Equally, a really pleasant surprise was how easy it was to ride with the power off. I could trundle along on the flat without any headwind at 15-20mph fairly comfortably, and the transition between power and no power at 15mph was pretty smooth, at the lower power levels at least. Hit a slight headwind or gradient and clicking into eco lets you breeze through these obstacles, with normal and high reserved for tougher challenges.
The toggle button by your left thumb is very ergonomically efficient, with raised surfaces at the outer edges so you can easily press the button when needed quickly and accurately, even with gloves on.
The allied central LCD display is one of the larger ones out there, especially when compared to Bosch’s LCD offerings, the Purion and the Intuiva. It’s narrow, long shape and central mounting keeps the bars pretty clutter free and the advantage of its portrait format is that it can list all three range estimates at once (showing projected ranges on Eco, Normal and High settings), which I found pretty handy. There are also odometer, trip distance, cadence, average speed and maximum speed screen displays to toggle through plus regular screen fixtures of clock, speedometer, power delivery meter and battery capacity graphic divided into 20% increments (blocks of five).
Talking of range estimates, I found the computer-generated efforts to be pretty accurate for my 68kg frame. The first of five bars on the display (at 20% capacity per bar) went down after 15 miles of pretty easy riding, suggesting a range of 75 miles over gently rolling terrain, toggling between off, eco and normal power level settings with no real need for the high setting.
Areas for improvement
Triumph’s Trekker is a real looker and a sporty performer. Perhaps Triumph have missed a few opportunities here, or perhaps the chance to feature some ‘extras’ in an upgraded option. A city orientated e-bike like this would have been a great opportunity to try out Shimano’s 5 speed hub gear unit, designed specifically to go with Shimano mid-drives. Its 263% gear range is less than offered by the Deore derailleur setup - and it would no doubt add a bit of weight – but the wide gear steps on hub gears work particularly well with motor power, and are a great ‘fit and forget’ option.
Triumph also seem to have overlooked the option of a larger 630Wh in-frame battery, which was announced fairly recently (perhaps too late for this particular model). In any case, this would have turned what is a capable city and leisure bike into a sporty all-day touring machine, especially as it comes ready to go with a rack, lights and kickstand.

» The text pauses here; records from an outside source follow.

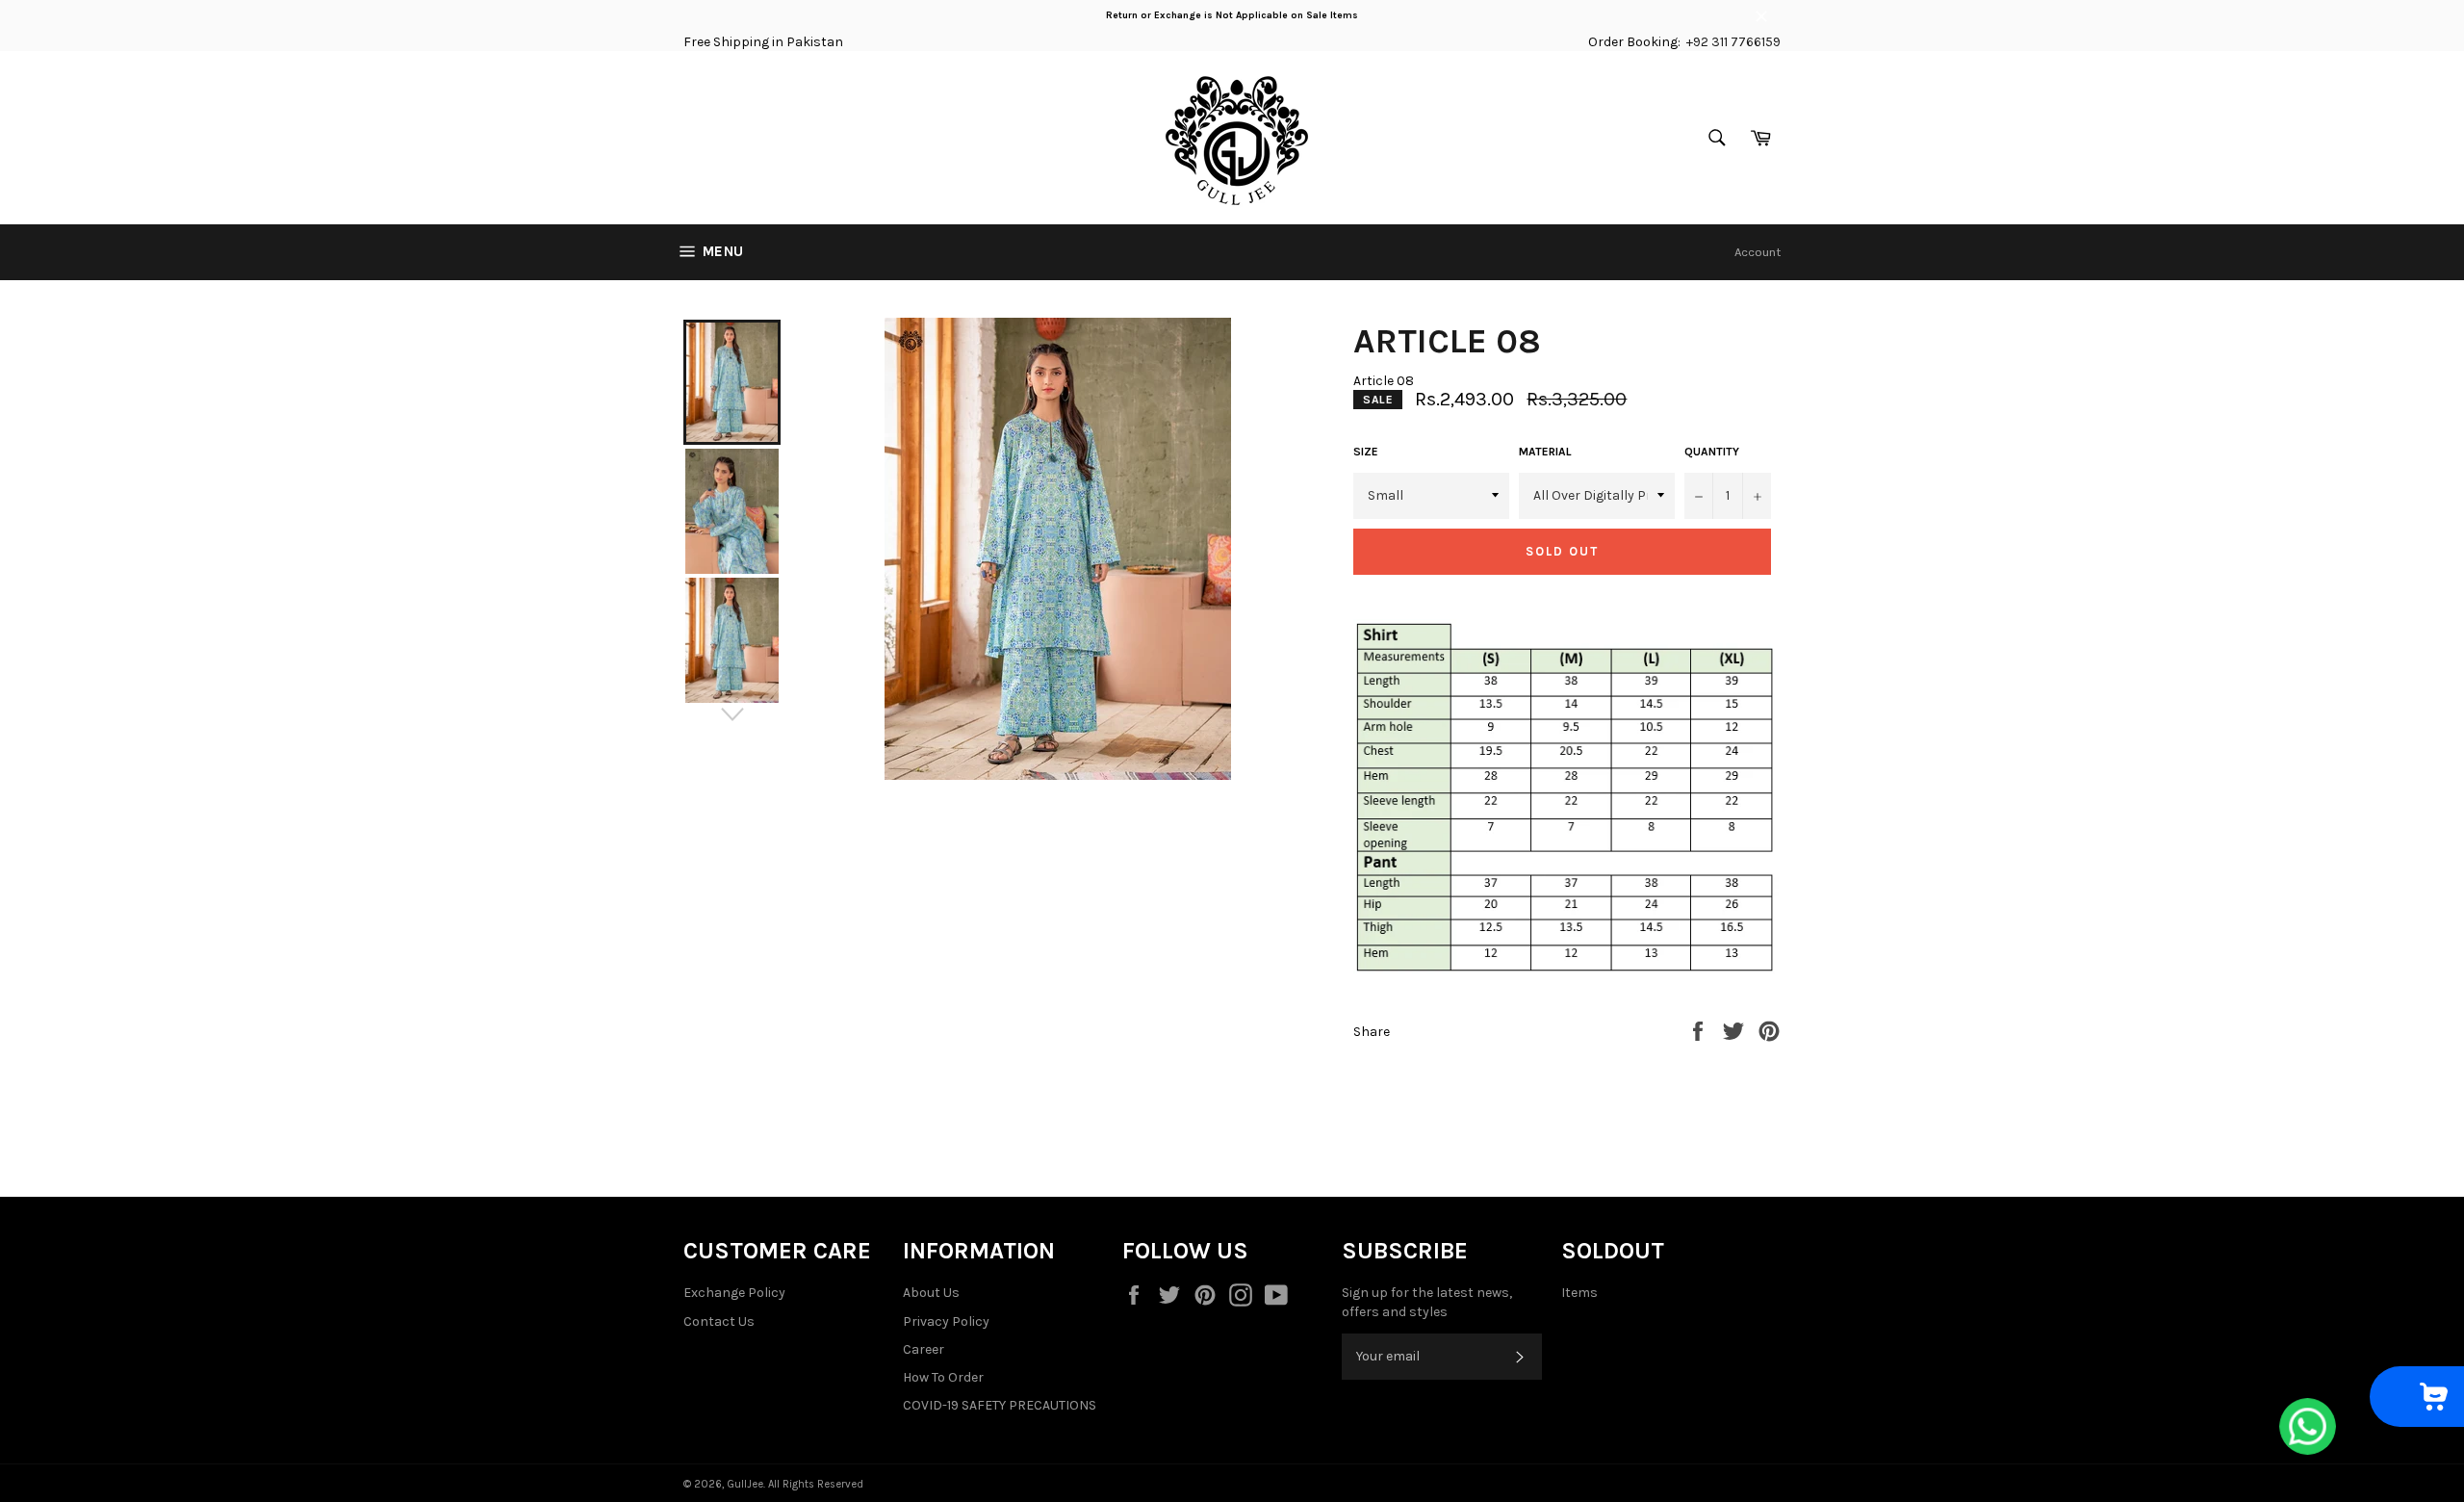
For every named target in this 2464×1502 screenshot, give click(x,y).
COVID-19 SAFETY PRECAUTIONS (999, 1405)
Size (1365, 451)
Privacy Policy (946, 1321)
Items (1579, 1292)
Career (923, 1349)
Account (1757, 252)
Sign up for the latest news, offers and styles (1427, 1301)
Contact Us (719, 1321)
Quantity (1711, 451)
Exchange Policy (734, 1292)
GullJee (745, 1484)
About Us (931, 1292)
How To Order (943, 1377)
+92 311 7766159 (1733, 42)
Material (1545, 451)
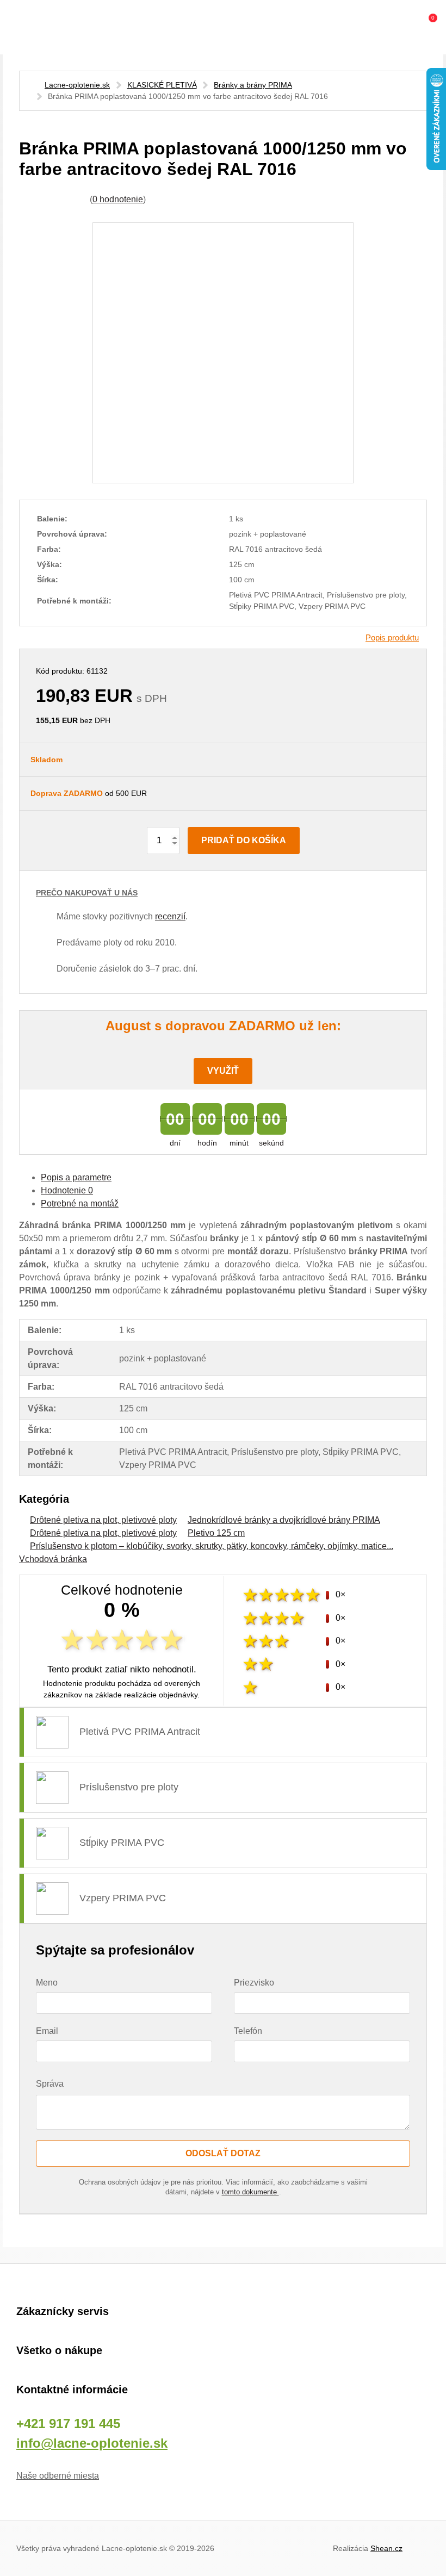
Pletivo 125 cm (216, 1533)
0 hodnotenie (117, 199)
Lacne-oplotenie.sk (77, 84)
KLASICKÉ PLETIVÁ (162, 84)
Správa (50, 2083)
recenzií (170, 916)
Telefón (248, 2031)
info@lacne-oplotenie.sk (92, 2443)
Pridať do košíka (243, 840)
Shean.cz (386, 2548)
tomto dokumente (250, 2192)
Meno (47, 1982)
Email (47, 2031)
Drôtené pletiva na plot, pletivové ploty (103, 1520)
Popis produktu (392, 637)
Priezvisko (254, 1982)
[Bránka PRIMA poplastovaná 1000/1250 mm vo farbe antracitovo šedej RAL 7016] (223, 352)
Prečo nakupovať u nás (87, 892)
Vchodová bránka (53, 1559)
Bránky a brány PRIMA (253, 84)
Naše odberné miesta (57, 2475)
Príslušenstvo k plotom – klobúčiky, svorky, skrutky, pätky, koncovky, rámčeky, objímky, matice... (211, 1546)
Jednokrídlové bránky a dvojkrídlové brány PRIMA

Personally I also much prefer frame-integrated batteries that lift out of the top of the downtube, rather than drop out of the bottom as the Triumph design does. The latter option means the battery can catch on the top of the forks, and is just all-round fiddlier to get in and out of the frame in my opinion.
Thru-axles and a heavier rated rack would also have reinforced its credentials as a tough performer in a wide variety of conditions. A USB C port could have been added to enable you to charge devices on the go.
Lastly, as a premium brand using a premium motor system it might have been a good opportunity to try out the Bluetooth and/or Ant+ connectivity options of the E6100 system; but Triumph haven’t gone down this route on their first e-bike. This might be for good reason it’s still a developing area, and I get the feeling, based on bikes I have reviewed so far, that really good hardware and software options that marry together well are only just now beginning to fulfil their undoubted potential. And, of course, such options would most likely have just added to the cost.
Perhaps a ‘plus version’ with all these extra features I’ve suggested might have proved popular, but despite these quibbles this is a great first e-bike from Triumph, and one that continues a great British two-wheeled tradition into the realm of e-bikes.